TO DO –
What's needed is an exact copy of the lines from the one that contains "Task: Click plus icon beside Persistence" to the end of the data below, leaving the pictures out.

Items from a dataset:

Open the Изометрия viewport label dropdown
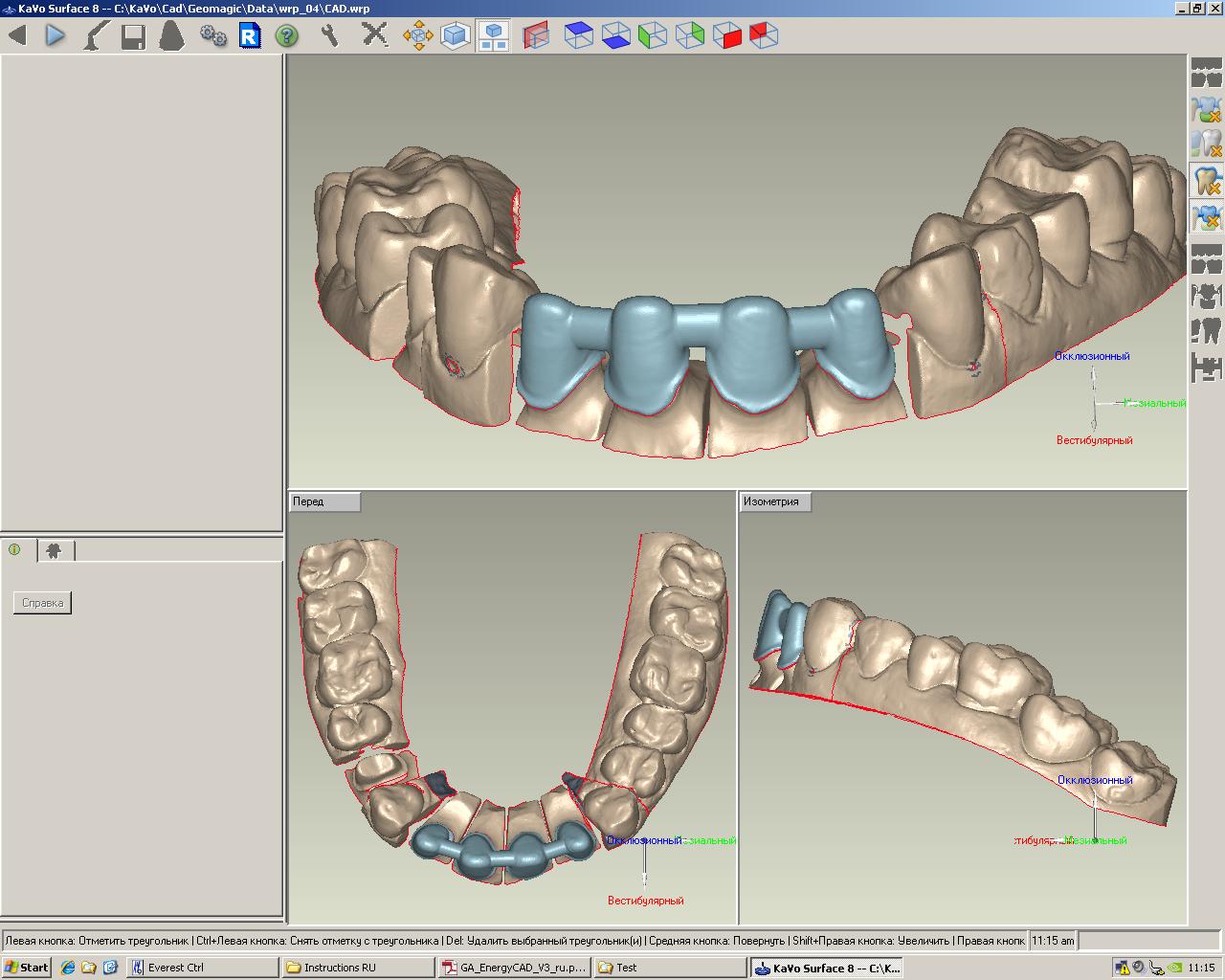1225x980 pixels. 775,501
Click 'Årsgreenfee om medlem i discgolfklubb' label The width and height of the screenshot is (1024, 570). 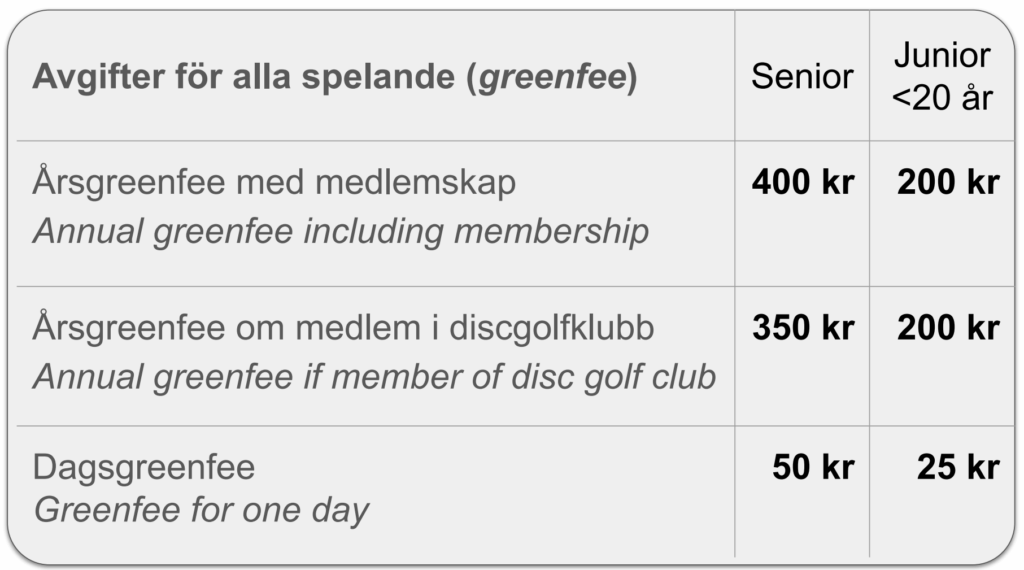coord(343,328)
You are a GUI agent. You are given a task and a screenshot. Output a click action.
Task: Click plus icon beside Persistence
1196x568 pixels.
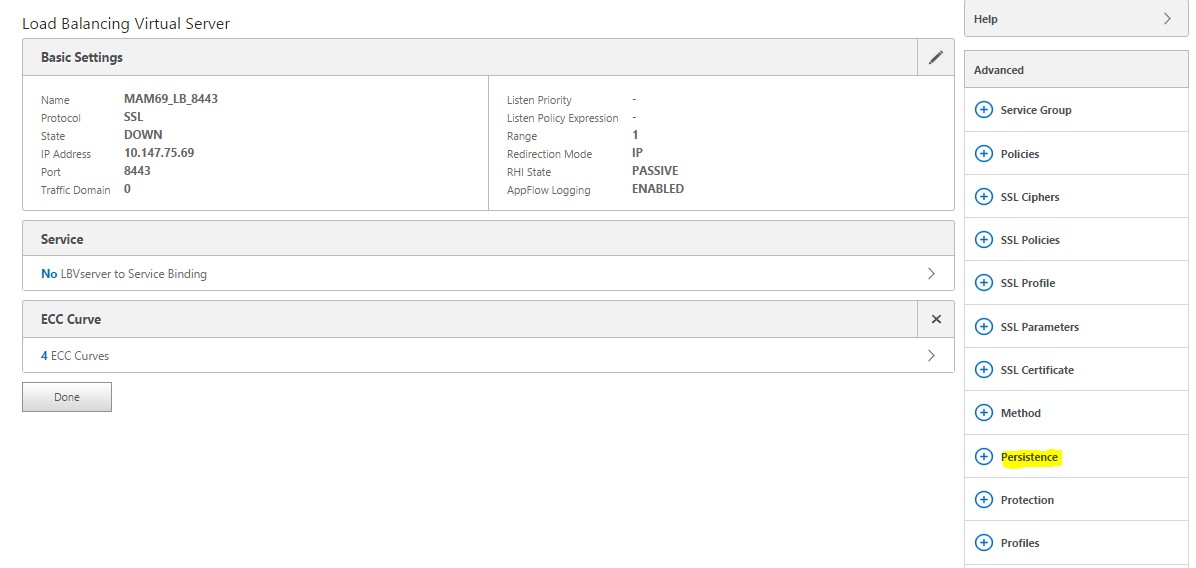point(983,457)
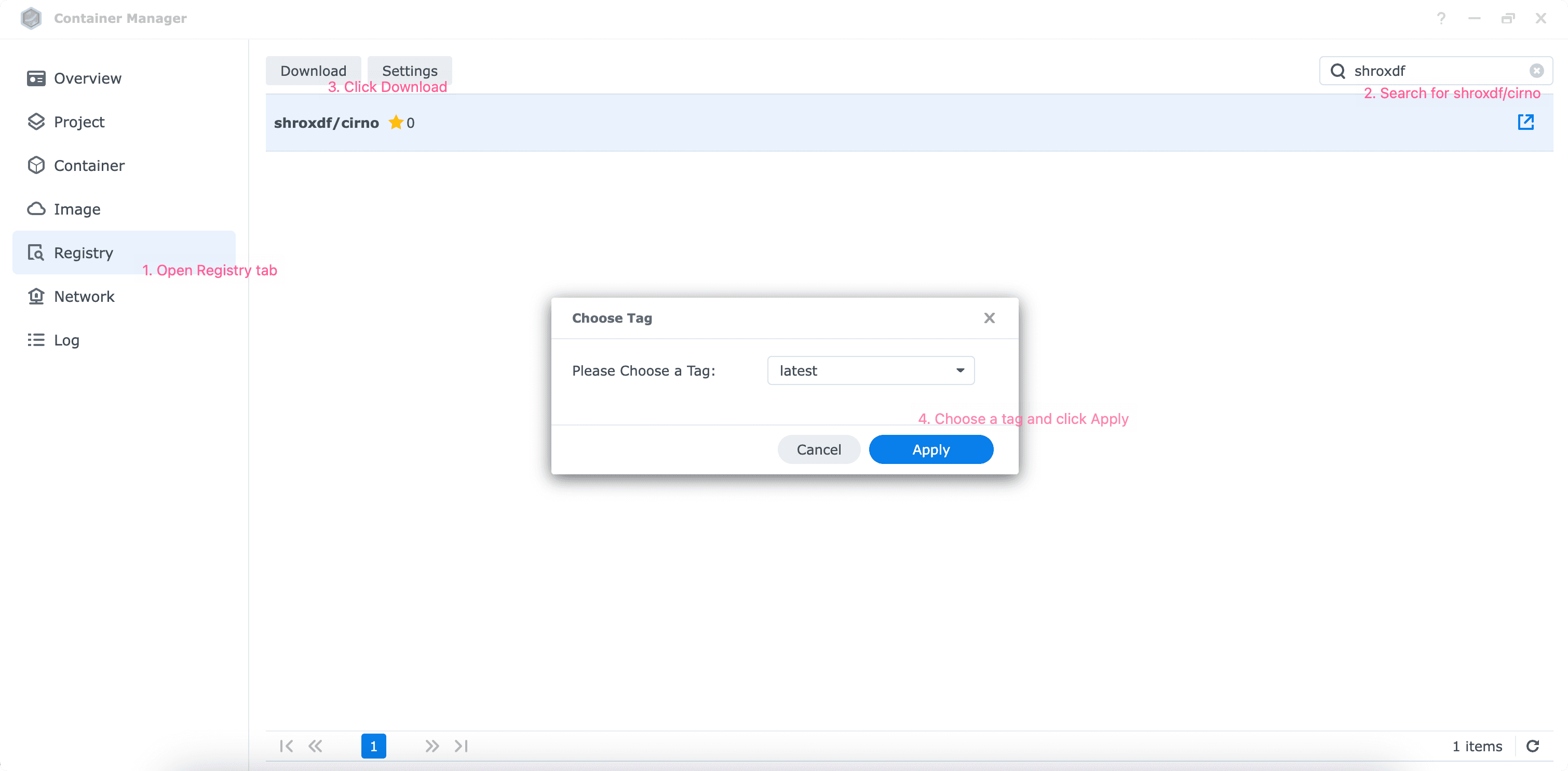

EXERCISE RESULT –
Task: Click plus icon beside Persistence
1196x568 pixels.
point(983,457)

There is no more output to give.